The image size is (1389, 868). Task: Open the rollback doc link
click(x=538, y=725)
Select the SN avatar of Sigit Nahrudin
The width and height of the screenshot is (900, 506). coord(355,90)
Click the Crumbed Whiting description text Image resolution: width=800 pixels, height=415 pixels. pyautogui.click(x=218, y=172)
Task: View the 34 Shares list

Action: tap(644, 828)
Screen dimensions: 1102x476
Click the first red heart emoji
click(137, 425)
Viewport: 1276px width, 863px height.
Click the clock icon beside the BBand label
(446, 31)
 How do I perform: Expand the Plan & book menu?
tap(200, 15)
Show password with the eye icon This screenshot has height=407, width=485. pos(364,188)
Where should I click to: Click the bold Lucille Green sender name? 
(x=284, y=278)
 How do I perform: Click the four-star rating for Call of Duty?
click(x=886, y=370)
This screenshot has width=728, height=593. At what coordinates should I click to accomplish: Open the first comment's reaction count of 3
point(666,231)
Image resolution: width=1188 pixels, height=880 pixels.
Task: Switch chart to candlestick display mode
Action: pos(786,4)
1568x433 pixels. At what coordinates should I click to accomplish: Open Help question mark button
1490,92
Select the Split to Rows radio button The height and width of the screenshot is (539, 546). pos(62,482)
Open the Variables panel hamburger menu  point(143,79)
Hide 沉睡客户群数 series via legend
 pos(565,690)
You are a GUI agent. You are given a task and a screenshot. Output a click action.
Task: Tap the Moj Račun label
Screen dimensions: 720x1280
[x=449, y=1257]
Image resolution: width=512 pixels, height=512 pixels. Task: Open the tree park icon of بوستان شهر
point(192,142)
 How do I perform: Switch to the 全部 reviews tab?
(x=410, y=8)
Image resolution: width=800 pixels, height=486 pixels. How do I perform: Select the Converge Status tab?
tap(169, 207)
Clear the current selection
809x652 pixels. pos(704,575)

########

**Directions for this task**
Give back the material above exactly as it was given.

**Written answer**
The image size is (1389, 868). Task: Open the rollback doc link
click(x=538, y=725)
Select the SN avatar of Sigit Nahrudin
The width and height of the screenshot is (900, 506). coord(355,90)
Click the Crumbed Whiting description text Image resolution: width=800 pixels, height=415 pixels. pyautogui.click(x=218, y=172)
Task: View the 34 Shares list

Action: tap(644, 828)
Screen dimensions: 1102x476
Click the first red heart emoji
click(137, 425)
Viewport: 1276px width, 863px height.
Click the clock icon beside the BBand label
(446, 31)
 How do I perform: Expand the Plan & book menu?
tap(200, 15)
Show password with the eye icon This screenshot has height=407, width=485. pos(364,188)
Where should I click to: Click the bold Lucille Green sender name? 
(x=284, y=278)
 How do I perform: Click the four-star rating for Call of Duty?
click(x=886, y=370)
This screenshot has width=728, height=593. At what coordinates should I click to accomplish: Open the first comment's reaction count of 3
point(666,231)
Image resolution: width=1188 pixels, height=880 pixels.
Task: Switch chart to candlestick display mode
Action: pos(786,4)
1568x433 pixels. At what coordinates should I click to accomplish: Open Help question mark button
1490,92
Select the Split to Rows radio button The height and width of the screenshot is (539, 546). pos(62,482)
Open the Variables panel hamburger menu  point(143,79)
Hide 沉睡客户群数 series via legend
 pos(565,690)
You are a GUI agent. You are given a task and a screenshot. Output a click action.
Task: Tap the Moj Račun label
Screen dimensions: 720x1280
[x=449, y=1257]
Image resolution: width=512 pixels, height=512 pixels. Task: Open the tree park icon of بوستان شهر
point(192,142)
 How do I perform: Switch to the 全部 reviews tab?
(x=410, y=8)
Image resolution: width=800 pixels, height=486 pixels. How do I perform: Select the Converge Status tab?
tap(169, 207)
Clear the current selection
809x652 pixels. pos(704,575)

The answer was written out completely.